Zastępca Rzecznika Dyscyplinarnego wszczął postępowanie wobec sędzi A.K. za opóźnienia w pisaniu uzasadnień. Dotyczyło to szesnastu spraw, a przekroczenie ustawowego terminu wynosiło od 1 do 6 dni.
Sędzia nie przyznała się do zarzuconego jej przewinienia dyscyplinarnego i wyjaśniła, że dochowywała terminu sporządzenia uzasadnień orzeczeń, choć szczegółów już nie pamięta. Podniosła, że sporządzała uzasadnienia w formie elektronicznej, wielokrotnie poza miejscem pracy i zapisywała je na nośniku danych. Zazwyczaj drukowała uzasadnienie w kilku egzemplarzach i oddawała je podpisane upoważnionemu pracownikowi, co stanowiło podstawę odnotowania zwrotu akt.
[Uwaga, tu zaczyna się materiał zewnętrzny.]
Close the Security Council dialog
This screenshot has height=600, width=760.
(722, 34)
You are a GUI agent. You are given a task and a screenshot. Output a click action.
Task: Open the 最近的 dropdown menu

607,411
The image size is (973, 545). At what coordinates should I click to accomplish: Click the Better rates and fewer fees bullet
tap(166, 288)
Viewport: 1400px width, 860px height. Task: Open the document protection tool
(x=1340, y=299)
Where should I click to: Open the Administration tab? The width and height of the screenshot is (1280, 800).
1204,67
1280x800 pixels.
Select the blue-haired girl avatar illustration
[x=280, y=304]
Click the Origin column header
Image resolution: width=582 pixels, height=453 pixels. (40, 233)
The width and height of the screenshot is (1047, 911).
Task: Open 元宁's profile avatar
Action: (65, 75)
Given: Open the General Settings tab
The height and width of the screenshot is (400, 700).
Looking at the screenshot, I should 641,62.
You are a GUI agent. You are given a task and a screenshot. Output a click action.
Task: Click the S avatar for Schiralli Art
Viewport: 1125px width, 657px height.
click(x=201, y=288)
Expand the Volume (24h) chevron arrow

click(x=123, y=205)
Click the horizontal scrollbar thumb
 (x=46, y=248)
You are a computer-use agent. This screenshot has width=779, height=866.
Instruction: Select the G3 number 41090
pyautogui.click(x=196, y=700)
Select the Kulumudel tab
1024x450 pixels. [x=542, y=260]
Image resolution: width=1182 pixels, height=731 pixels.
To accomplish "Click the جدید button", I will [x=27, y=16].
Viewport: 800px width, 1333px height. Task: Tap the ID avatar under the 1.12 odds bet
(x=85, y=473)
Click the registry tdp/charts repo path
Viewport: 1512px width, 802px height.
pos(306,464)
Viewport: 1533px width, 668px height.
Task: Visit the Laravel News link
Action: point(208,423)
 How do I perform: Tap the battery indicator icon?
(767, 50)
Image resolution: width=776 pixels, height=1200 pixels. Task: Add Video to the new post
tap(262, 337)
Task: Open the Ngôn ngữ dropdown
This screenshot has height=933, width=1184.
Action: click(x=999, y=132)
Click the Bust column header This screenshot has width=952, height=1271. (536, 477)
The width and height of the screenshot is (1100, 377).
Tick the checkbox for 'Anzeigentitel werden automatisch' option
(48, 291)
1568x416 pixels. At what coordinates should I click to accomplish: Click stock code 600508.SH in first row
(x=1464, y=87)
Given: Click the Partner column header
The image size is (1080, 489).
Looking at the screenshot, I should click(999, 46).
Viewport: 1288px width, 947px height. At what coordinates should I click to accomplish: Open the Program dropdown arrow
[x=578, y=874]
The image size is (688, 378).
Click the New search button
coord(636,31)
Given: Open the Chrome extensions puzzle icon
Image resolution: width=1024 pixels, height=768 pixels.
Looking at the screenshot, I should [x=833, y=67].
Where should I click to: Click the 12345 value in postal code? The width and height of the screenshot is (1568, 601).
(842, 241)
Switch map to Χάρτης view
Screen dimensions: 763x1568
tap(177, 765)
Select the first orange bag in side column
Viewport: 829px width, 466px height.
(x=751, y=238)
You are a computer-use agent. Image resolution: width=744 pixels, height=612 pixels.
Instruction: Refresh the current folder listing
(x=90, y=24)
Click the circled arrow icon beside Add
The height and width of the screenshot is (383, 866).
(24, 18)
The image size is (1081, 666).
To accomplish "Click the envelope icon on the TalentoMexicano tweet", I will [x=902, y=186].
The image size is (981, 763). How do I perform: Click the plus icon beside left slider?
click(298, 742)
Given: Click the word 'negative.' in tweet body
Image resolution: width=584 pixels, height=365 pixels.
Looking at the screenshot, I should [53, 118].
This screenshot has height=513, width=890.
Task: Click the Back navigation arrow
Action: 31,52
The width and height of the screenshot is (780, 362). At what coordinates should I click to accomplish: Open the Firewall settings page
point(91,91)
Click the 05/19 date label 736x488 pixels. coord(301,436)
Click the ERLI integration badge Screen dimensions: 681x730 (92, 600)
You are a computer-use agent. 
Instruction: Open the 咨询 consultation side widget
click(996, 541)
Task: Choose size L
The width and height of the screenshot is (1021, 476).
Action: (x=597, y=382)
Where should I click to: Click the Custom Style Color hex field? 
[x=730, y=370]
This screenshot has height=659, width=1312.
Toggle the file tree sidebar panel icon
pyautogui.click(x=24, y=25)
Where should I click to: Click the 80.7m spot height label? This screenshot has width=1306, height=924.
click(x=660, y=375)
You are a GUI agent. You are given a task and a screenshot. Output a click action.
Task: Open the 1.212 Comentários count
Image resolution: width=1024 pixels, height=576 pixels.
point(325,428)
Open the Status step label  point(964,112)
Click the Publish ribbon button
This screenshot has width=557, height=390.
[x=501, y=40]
Z tego powodu moment przegrania (skopiowania) pliku zawierającego uzasadnienie do serwera sieciowego mógł być późniejszy od wynikającej z kontrolki daty zwrotu akt z uzasadnieniem. Podkreślała, że ze strony obsługi sekretarskiej nie występowały tu jakiekolwiek nieprawidłowości.
Sąd Dyscyplinarny uniewinnił obwinioną od zarzucanego jej przewinienia służbowego, uznał bowiem, że naruszenie art. 329 Kodeksu postępowania cywilnego nie było rażące. Wzięto przy tym pod uwagę długość opóźnienia oraz brak negatywnych jego skutków dla stron postępowania.
W odwołaniu Zastępca Rzecznika Dyscyplinarnego podniósł, że w każdym z zarzuconych sędzi zaniedbań z osobna, a zwłaszcza razem wziętych, składających się na stawiany zarzut, doszło zarówno do oczywistej, jak i rażącej obrazy przepisów prawa.
Rozpatrujący odwołanie Sąd Najwyższy (sygn. akt SNO 12/17) wskazał, że podnoszoną przez Zastępca Rzecznika Dyscyplinarnego powtarzalność opóźnień w pisaniu uzasadnień trzeba widzieć na tle obciążenia pracą w badanym okresie, a to było znaczne. W drugim półroczu 2013 r. obwiniona sporządziła 59 uzasadnień, natomiast w drugim półroczu 2014 r. 71 uzasadnień, a zatem łącznie 130 uzasadnień, co daje średnią miesięczną prawie 11 uzasadnień. - Procent zarzucanych obwinionej opóźnień w sporządzaniu uzasadnień na tym tle nie prezentuje się jako znaczący – zaznaczył SN.